Baker began her activism after graduating from Shaw University as class valedictorian in 1927. She dedicated herself to economic justice, saying, “People cannot be free until there is enough work in this land to give everybody a job.”
In 1940, she became a field secretary for the NAACP, and three years later served as director of branches. Inspired by the 1955 Montgomery Bus Boycott, she co-founded the organization, Friendship, to fight Jim Crow laws in the Deep South. Two years later, she moved to Atlanta to work with Martin Luther King Jr. and help him organize the Southern Christian Leadership Conference.

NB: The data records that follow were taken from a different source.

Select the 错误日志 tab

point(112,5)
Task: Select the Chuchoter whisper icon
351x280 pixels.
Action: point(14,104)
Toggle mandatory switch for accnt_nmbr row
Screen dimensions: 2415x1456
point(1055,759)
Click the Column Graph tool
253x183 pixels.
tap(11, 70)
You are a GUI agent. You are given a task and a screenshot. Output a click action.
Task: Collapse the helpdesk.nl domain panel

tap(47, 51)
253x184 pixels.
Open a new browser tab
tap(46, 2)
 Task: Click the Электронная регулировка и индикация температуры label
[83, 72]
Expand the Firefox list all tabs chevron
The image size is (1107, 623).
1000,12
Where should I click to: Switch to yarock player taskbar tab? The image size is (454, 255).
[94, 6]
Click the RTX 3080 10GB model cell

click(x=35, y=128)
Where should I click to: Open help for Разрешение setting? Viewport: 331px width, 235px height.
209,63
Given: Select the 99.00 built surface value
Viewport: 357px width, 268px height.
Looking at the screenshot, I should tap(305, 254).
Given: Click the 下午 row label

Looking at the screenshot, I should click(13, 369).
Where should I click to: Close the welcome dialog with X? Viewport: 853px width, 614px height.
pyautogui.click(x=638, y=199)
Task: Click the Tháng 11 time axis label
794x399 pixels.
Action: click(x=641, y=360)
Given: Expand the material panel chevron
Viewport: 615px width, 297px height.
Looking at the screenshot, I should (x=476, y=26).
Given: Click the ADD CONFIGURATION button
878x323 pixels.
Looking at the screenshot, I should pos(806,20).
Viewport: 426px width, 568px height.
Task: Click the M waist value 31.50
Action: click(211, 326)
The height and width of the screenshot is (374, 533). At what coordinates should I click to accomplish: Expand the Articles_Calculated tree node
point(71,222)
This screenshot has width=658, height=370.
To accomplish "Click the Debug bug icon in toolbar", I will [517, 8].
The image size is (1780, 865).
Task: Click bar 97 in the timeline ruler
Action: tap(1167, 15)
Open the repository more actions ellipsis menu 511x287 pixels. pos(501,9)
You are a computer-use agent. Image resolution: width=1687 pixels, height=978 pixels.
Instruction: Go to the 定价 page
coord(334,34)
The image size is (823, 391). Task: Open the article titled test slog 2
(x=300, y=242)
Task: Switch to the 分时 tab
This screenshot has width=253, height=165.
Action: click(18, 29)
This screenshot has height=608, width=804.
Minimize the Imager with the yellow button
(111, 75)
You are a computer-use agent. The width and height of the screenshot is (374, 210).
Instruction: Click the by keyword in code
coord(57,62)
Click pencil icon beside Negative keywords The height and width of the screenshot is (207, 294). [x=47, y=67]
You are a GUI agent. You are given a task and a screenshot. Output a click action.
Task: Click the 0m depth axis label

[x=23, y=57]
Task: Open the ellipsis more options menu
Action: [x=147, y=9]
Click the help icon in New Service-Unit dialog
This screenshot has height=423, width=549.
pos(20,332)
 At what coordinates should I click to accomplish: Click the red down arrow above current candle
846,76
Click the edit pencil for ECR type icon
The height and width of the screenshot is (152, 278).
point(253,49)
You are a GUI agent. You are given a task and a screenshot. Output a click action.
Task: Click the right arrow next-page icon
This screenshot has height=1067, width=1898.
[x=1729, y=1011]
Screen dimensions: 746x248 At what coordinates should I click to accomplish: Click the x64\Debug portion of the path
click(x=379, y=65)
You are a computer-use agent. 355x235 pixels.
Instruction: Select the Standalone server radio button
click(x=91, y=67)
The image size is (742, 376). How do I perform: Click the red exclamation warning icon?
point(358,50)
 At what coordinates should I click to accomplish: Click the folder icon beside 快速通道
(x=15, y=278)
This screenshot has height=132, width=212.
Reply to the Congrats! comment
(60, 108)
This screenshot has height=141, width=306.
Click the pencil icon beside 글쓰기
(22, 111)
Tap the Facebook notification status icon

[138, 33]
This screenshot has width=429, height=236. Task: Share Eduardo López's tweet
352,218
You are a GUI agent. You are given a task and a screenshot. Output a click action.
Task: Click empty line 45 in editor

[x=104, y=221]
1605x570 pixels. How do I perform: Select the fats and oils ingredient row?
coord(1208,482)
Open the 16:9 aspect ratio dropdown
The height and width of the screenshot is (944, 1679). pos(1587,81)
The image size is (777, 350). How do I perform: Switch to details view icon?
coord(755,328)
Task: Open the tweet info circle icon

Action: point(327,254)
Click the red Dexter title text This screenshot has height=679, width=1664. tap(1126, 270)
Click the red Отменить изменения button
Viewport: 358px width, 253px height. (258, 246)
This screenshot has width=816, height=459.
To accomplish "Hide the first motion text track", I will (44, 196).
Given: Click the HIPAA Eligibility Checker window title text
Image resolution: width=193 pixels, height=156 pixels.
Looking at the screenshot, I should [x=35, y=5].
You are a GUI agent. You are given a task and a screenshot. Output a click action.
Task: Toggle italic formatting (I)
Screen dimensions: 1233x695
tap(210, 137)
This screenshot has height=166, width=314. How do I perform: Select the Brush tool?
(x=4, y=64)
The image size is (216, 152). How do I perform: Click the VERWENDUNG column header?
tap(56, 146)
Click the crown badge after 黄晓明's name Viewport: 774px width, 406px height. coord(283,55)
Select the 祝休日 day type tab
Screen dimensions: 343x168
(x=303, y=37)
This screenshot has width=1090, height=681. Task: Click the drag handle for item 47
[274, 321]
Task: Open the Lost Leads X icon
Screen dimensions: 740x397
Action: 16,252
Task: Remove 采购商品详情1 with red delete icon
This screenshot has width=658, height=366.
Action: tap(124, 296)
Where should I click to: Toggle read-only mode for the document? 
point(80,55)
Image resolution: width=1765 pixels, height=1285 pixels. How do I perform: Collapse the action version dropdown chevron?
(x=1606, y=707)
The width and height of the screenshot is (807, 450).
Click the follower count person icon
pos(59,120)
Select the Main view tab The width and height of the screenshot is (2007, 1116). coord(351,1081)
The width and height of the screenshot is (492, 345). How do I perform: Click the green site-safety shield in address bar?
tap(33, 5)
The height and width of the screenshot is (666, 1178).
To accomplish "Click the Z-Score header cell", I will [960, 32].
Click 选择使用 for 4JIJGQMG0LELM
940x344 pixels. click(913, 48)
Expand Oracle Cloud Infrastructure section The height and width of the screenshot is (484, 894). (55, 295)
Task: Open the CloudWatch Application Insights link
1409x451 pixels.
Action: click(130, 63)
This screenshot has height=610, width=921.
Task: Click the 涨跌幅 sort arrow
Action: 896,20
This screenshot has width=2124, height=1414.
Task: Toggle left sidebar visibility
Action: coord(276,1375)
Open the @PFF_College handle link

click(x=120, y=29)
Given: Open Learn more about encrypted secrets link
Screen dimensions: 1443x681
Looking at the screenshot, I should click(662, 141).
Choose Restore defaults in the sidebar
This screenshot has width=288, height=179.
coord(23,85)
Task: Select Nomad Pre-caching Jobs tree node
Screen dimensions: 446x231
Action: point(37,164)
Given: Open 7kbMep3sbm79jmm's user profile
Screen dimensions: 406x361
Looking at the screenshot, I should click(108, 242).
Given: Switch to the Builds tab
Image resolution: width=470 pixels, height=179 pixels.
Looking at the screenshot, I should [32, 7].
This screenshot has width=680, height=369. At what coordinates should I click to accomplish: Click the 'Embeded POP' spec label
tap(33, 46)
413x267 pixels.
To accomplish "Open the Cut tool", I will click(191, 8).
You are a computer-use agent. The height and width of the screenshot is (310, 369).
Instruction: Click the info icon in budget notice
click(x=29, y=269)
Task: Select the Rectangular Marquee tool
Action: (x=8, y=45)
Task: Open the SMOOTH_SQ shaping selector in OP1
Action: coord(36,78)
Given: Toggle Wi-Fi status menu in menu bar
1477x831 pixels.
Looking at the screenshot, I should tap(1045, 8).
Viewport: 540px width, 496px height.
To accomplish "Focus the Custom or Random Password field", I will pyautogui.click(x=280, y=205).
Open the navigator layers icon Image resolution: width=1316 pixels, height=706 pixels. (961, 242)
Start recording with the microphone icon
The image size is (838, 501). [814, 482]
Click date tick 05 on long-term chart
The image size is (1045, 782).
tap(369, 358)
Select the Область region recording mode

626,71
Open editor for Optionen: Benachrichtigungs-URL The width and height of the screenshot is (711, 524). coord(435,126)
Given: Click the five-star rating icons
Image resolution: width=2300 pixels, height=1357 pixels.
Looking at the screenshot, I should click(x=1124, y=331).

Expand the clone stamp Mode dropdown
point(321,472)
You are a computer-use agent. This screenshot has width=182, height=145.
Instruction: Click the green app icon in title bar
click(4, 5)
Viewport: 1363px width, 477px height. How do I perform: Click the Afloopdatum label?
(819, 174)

After the 1960 sit-in in Greensboro, North Carolina, she organized a youth leadership conference at Shaw University, where more than 300 gathered. She supported the students’ decision to leave SCLC and form the Student Nonviolent Coordinating Committee. She became “the godmother of SNCC,” teaching students that “strong people don’t need strong leaders” and that they should take control of the movement, rather than relying on a leader with “heavy feet of clay,” a not-so-subtle jab at King.
She continued her grassroots work in 1964 with the Mississippi Freedom Democratic Party, and when the three civil rights workers were killed, she declared, “Until the killing of a Black mother’s son becomes as important as the killing of a white mother’s son, we who believe in freedom cannot rest.”
She remained active in the movement until her death on her 83rd birthday in 1986. In 2009, the U.S. Post Office honored her with a postage stamp.